Work to be completed: Once the line with "Instruction: Edit the" is found in the entries below, repeat that line and every one after it exactly, ending at the last.
═════ Extracted information
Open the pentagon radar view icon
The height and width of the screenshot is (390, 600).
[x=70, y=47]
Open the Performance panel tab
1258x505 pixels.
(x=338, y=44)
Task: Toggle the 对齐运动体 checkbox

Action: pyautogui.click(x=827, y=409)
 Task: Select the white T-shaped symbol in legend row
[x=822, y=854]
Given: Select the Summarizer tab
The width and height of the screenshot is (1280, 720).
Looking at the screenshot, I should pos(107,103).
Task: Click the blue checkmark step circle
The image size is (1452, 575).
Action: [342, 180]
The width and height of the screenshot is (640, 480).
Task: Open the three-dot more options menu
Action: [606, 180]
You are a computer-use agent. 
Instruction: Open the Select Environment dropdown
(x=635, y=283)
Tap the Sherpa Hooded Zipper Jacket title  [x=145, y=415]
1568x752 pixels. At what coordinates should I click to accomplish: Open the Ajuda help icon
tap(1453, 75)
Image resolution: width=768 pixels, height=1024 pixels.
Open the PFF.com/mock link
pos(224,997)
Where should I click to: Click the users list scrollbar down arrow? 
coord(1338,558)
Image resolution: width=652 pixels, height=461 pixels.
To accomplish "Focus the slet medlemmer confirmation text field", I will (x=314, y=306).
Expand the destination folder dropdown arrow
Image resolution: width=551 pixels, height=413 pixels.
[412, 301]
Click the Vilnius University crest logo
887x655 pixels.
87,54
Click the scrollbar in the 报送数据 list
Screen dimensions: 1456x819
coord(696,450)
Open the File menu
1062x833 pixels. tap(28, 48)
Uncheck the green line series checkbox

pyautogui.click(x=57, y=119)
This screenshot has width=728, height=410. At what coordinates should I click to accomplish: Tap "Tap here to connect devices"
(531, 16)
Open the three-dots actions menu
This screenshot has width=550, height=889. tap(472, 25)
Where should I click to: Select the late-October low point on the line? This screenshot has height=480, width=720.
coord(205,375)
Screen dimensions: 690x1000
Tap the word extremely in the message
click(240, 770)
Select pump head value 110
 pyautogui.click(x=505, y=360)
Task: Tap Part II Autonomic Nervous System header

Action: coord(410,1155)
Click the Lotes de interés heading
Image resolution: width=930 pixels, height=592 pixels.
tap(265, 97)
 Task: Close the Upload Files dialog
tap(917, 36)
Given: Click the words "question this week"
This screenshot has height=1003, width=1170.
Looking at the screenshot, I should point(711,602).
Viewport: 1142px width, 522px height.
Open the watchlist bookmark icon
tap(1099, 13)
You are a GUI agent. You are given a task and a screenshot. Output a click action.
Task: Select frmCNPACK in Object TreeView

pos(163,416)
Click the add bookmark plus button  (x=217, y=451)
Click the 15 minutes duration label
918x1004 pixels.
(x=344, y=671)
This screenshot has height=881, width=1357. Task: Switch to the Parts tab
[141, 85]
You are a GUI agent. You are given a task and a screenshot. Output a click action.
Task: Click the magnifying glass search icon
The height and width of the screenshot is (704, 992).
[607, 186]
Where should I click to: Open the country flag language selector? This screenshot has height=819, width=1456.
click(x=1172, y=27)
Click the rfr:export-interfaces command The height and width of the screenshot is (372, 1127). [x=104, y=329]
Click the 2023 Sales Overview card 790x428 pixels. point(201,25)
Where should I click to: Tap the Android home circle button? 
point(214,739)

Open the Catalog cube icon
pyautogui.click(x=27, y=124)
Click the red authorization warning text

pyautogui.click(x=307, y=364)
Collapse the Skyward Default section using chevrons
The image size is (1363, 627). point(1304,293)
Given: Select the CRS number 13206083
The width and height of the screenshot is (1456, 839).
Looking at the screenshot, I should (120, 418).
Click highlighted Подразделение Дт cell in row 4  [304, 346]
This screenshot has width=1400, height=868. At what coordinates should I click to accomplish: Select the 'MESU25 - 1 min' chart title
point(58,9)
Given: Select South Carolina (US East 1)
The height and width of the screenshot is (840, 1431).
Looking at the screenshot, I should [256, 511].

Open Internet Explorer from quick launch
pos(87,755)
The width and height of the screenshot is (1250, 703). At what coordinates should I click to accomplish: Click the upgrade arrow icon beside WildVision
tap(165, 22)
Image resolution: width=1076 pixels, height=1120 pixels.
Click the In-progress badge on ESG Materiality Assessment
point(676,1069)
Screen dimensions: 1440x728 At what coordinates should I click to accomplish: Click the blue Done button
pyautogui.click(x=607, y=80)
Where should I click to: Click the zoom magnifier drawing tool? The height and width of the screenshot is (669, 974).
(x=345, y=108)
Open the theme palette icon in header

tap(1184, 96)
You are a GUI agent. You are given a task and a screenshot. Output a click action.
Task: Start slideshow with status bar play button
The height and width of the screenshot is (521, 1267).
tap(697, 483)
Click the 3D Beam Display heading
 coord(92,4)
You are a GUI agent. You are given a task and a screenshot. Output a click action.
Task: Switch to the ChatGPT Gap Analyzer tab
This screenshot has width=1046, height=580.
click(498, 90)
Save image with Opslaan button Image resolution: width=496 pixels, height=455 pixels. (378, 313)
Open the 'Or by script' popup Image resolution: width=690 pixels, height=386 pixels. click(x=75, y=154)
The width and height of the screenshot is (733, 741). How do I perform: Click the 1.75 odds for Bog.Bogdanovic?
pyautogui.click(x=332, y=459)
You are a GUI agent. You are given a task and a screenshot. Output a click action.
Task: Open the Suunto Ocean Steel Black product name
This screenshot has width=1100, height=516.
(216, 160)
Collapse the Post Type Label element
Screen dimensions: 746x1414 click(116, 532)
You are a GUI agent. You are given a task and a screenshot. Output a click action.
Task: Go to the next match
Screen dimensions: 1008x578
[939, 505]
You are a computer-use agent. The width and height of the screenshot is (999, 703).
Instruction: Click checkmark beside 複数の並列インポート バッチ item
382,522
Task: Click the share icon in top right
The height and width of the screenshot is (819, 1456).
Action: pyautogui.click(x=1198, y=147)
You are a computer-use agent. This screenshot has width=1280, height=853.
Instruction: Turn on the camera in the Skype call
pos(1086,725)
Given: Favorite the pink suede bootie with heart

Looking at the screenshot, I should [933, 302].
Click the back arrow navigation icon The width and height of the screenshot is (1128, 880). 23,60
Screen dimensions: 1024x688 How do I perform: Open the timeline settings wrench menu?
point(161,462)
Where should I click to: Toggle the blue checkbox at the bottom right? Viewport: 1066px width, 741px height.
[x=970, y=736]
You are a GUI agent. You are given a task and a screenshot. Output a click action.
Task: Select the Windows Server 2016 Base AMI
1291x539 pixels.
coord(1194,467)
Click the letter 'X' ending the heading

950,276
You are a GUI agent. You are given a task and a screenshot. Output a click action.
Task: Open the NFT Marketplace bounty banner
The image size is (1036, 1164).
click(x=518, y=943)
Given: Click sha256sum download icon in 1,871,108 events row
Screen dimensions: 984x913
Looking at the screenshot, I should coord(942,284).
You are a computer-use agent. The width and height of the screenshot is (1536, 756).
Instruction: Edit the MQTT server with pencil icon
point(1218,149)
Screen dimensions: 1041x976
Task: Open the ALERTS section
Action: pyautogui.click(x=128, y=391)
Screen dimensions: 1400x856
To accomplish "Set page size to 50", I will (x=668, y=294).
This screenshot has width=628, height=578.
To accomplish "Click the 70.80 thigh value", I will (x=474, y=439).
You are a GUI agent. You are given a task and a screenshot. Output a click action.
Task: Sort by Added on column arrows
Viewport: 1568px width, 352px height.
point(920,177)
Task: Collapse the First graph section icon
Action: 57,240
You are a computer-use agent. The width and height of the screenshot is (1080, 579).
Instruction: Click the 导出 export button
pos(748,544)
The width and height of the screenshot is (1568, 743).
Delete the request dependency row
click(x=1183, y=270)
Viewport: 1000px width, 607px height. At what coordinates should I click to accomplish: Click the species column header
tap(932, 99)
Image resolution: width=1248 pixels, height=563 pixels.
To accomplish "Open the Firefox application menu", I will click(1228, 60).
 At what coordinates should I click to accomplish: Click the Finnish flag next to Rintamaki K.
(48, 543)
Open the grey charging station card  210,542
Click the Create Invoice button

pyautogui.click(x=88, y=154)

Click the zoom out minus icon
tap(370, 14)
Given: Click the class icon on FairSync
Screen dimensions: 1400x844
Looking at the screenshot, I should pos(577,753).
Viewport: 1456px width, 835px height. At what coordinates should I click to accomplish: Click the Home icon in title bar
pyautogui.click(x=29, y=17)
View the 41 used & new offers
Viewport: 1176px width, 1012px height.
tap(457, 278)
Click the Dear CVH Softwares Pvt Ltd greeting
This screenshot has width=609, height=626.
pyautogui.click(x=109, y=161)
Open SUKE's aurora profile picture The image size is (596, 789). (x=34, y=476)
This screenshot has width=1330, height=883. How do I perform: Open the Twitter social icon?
══════════
Result of the exercise:
Instruction: Edit the MQTT server with pencil icon
point(1218,149)
Screen dimensions: 1041x976
Task: Open the ALERTS section
Action: pyautogui.click(x=128, y=391)
Screen dimensions: 1400x856
To accomplish "Set page size to 50", I will (x=668, y=294).
This screenshot has width=628, height=578.
To accomplish "Click the 70.80 thigh value", I will (x=474, y=439).
You are a GUI agent. You are given a task and a screenshot. Output a click action.
Task: Sort by Added on column arrows
Viewport: 1568px width, 352px height.
point(920,177)
Task: Collapse the First graph section icon
Action: 57,240
You are a computer-use agent. The width and height of the screenshot is (1080, 579).
Instruction: Click the 导出 export button
pos(748,544)
The width and height of the screenshot is (1568, 743).
Delete the request dependency row
click(x=1183, y=270)
Viewport: 1000px width, 607px height. At what coordinates should I click to accomplish: Click the species column header
tap(932, 99)
Image resolution: width=1248 pixels, height=563 pixels.
To accomplish "Open the Firefox application menu", I will click(1228, 60).
 At what coordinates should I click to accomplish: Click the Finnish flag next to Rintamaki K.
(48, 543)
Open the grey charging station card  210,542
Click the Create Invoice button

pyautogui.click(x=88, y=154)

Click the zoom out minus icon
tap(370, 14)
Given: Click the class icon on FairSync
Screen dimensions: 1400x844
Looking at the screenshot, I should pos(577,753).
Viewport: 1456px width, 835px height. At what coordinates should I click to accomplish: Click the Home icon in title bar
pyautogui.click(x=29, y=17)
View the 41 used & new offers
Viewport: 1176px width, 1012px height.
tap(457, 278)
Click the Dear CVH Softwares Pvt Ltd greeting
This screenshot has width=609, height=626.
pyautogui.click(x=109, y=161)
Open SUKE's aurora profile picture The image size is (596, 789). (x=34, y=476)
This screenshot has width=1330, height=883. How do I perform: Open the Twitter social icon?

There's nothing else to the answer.